> _Work to be completed_
A single number is the answer here: how many lines of the entries contain "coordinates"?

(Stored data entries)
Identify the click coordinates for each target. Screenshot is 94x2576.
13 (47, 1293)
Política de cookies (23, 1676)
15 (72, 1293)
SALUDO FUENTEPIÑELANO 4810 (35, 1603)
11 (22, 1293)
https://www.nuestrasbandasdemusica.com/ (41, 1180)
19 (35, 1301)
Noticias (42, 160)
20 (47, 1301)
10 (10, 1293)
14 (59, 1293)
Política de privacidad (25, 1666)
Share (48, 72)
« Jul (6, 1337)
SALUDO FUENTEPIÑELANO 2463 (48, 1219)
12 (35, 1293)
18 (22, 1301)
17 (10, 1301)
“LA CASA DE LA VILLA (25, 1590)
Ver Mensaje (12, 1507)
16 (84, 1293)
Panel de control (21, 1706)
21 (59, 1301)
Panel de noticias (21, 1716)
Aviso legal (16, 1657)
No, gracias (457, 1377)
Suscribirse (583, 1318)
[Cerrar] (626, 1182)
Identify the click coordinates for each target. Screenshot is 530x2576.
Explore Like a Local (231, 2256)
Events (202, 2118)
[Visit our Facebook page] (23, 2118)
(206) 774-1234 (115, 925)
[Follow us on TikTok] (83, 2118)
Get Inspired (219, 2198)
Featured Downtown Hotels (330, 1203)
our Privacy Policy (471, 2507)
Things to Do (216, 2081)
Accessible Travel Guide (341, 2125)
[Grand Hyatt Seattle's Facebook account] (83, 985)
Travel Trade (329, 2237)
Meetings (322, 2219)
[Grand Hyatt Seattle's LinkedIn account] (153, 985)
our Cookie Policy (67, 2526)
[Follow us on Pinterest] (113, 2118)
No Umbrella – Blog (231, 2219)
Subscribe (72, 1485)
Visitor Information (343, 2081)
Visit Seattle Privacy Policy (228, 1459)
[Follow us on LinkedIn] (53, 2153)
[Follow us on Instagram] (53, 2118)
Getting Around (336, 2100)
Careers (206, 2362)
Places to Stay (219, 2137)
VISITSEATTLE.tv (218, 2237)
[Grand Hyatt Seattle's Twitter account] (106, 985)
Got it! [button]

> _Solution_
2